Jenna verstand zwar kein Wort, trat aber interessiert an den höher gelegenen Stand heran, da der Verkäufer seine Ware wie auf einer Bühne vorstellte. Der Boden der Bühne lag ungefähr auf Höhe ihres Kinns und sie musste den Kopf in den Nacken legen, um den Verkäufer zu sehen, wobei sie wieder ihre Kapuze festhielt.
„Guter Mann!", versuchte sie sich bemerkbar zu machen. Einige der Männer um sie herum warfen ihr bereits irritierte Blicke zu und Felician überlegte, ob er sich nicht lieber unauffällig verziehen sollte, als sie brüllte: „Hey!"
Sie konnte es wohl nicht sonderlich leiden, wenn man ihr einfach keine Beachtung schenkte.

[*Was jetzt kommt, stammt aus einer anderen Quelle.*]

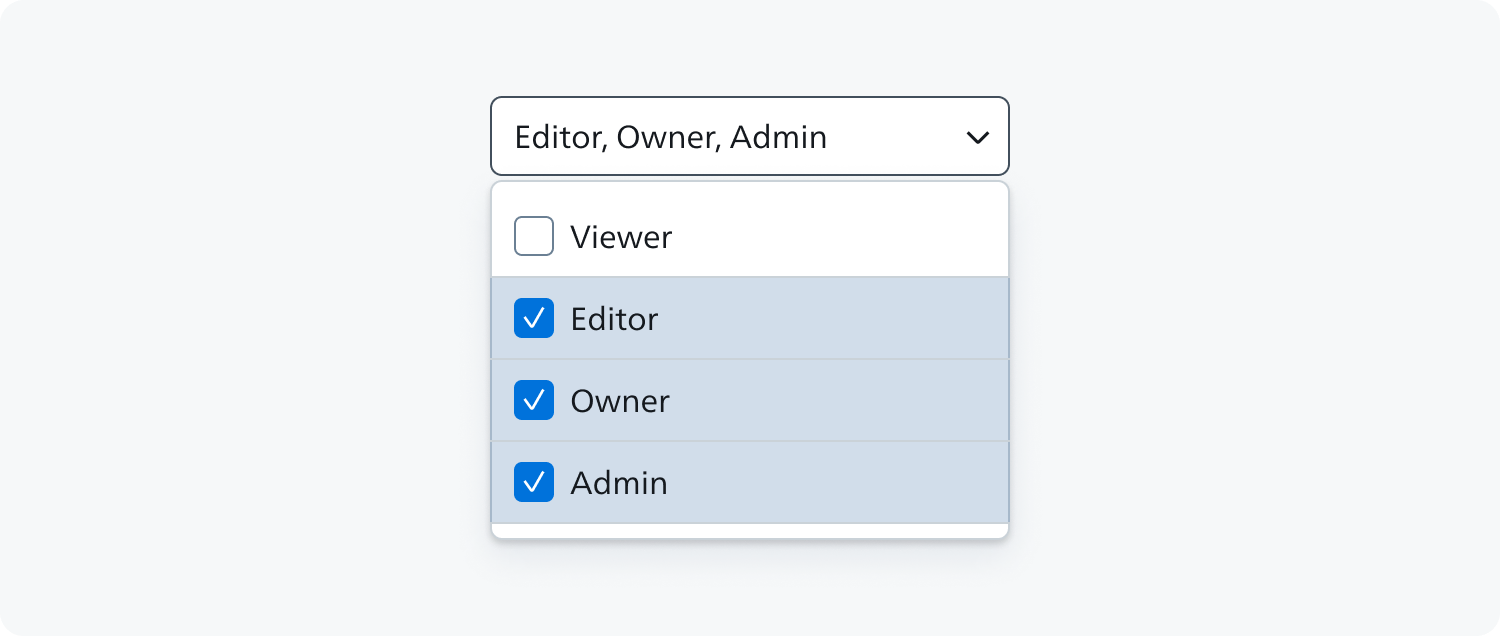This screenshot has width=1500, height=636.
Task: Click the "Editor, Owner, Admin" selected value text
Action: pos(671,137)
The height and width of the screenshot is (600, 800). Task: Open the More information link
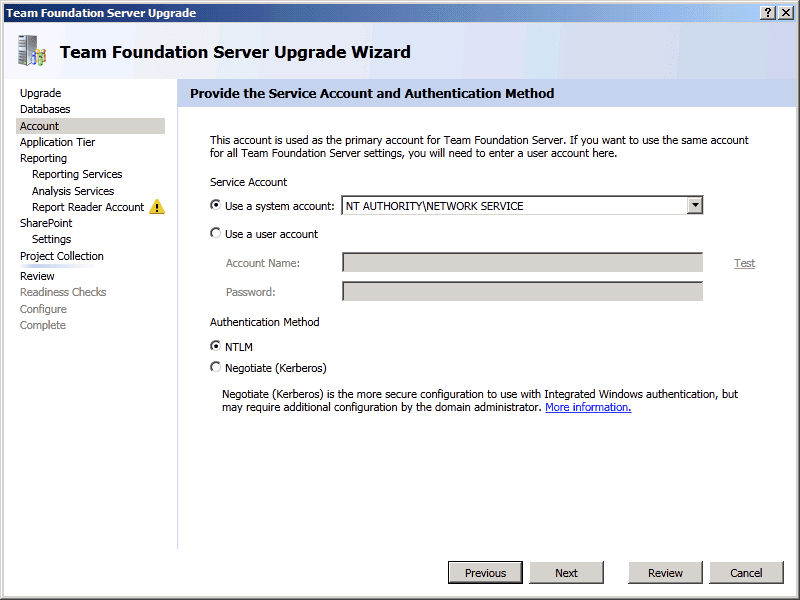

„Ehrensache.", murmelte Felician, mehr um sich selbst zu überzeugen, dann schlängelte er sich durch die Menge zu ihr durch. Einige warfen ihr genervte Blicke zu und um den Stand wurde es leise, als der Waffenhändler sie endlich bemerkte und überrascht den Mund schloss.
„Das Schwert. Was soll es kosten?", verlangte Gem selbstsicher zu wissen und deutete auf das Schwert in der Hand des Händlers, von dem Felician vorhin geschwärmt hatte. Einige lachten und Felician legte ihr die Hand auf die Schulter.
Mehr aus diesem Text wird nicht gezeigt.